Design, Setting, and Patients
A total of 106 treatment-seeking
heroin-dependent patients, aged 21 through 50 years, were randomly assigned to 1
of 3 inpatient withdrawal treatments over 72 hours followed by 12 weeks of
outpatient naltrexone maintenance with relapse prevention psychotherapy. This
randomized trial was conducted between 2000 and 2003 at Columbia University
Medical Center’s Clinical Research Center. Outpatient treatment occurred at the
Columbia University research service for substance use disorders. Patients were
included if they had an American Society of Anesthesiologists physical status of
I or II, were without major comorbid psychiatric illness, and were not dependent
on other drugs or alcohol.
Interventions
Anesthesia-assisted rapid opioid detoxification with naltrexone
induction, buprenorphine-assisted rapid opioid detoxification with naltrexone
induction, and clonidine-assisted opioid detoxification with delayed naltrexone
induction.
Main Outcome Measures
Withdrawal severity scores on objective and subjective
scales; proportions of patients receiving naltrexone, completing inpatient
detoxification, and retained in treatment; proportion of opioid-positive urine
specimens.
Results
Mean withdrawal severities were comparable across the 3 treatments.

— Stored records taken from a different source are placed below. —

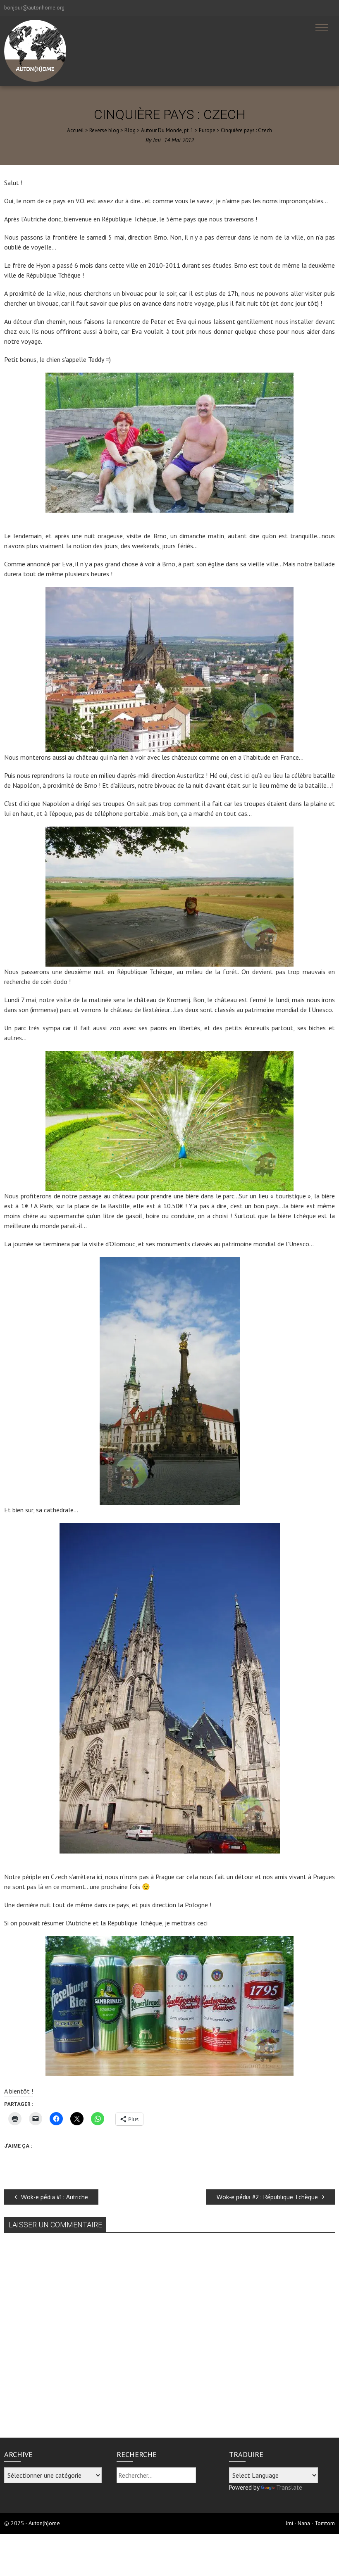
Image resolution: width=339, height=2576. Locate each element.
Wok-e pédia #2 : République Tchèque (267, 2197)
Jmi (157, 140)
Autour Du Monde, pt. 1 (167, 130)
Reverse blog (104, 130)
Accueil (75, 130)
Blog (130, 130)
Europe (207, 130)
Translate (289, 2487)
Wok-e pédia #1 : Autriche (54, 2197)
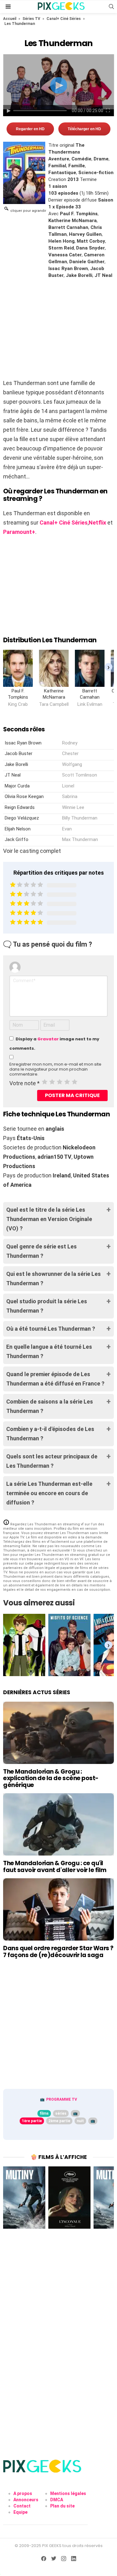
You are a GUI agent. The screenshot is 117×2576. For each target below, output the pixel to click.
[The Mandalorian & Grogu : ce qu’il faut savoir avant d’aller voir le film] (58, 1824)
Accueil (9, 19)
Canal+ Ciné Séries (63, 19)
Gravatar (48, 1039)
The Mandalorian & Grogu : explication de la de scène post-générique (51, 1778)
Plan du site (62, 2505)
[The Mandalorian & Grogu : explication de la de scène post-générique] (58, 1733)
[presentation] (108, 667)
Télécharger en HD (84, 129)
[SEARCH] (111, 7)
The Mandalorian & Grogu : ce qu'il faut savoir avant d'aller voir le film (54, 1866)
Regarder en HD (30, 129)
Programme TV (61, 2099)
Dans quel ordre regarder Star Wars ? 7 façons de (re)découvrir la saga (58, 1951)
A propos (22, 2493)
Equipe (20, 2512)
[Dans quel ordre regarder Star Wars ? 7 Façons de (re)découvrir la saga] (58, 1909)
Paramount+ (19, 532)
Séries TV (31, 19)
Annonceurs (25, 2499)
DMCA (56, 2499)
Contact (22, 2505)
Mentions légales (68, 2493)
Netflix (97, 522)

Compared with clonidine-assisted detoxification, the anesthesia- and buprenorphine-assisted detoxification interventions had significantly greater
rates of naltrexone induction (94% anesthesia, 97% buprenorphine, and 21%
clonidine), but the groups did not differ in rates of completion of inpatient
detoxification. Treatment retention over 12 weeks was not significantly
different among groups with 7 of 35 (20%) retained in the anesthesia-assisted
group, 9 of 37 (24%) in the buprenorphine-assisted group, and 3 of 34 (9%) in
the clonidine-assisted group. Induction with 50 mg of naltrexone significantly
reduced the risk of dropping out (odds ratio, 0.28; 95% confidence interval,
0.15-0.51). There were no significant group differences in proportions of
opioid-positive urine specimens. The anesthesia procedure was associated with 3
potentially life-threatening adverse events.
Conclusion
These data do not support the use of general anesthesia for heroin
detoxification and rapid opioid antagonist induction.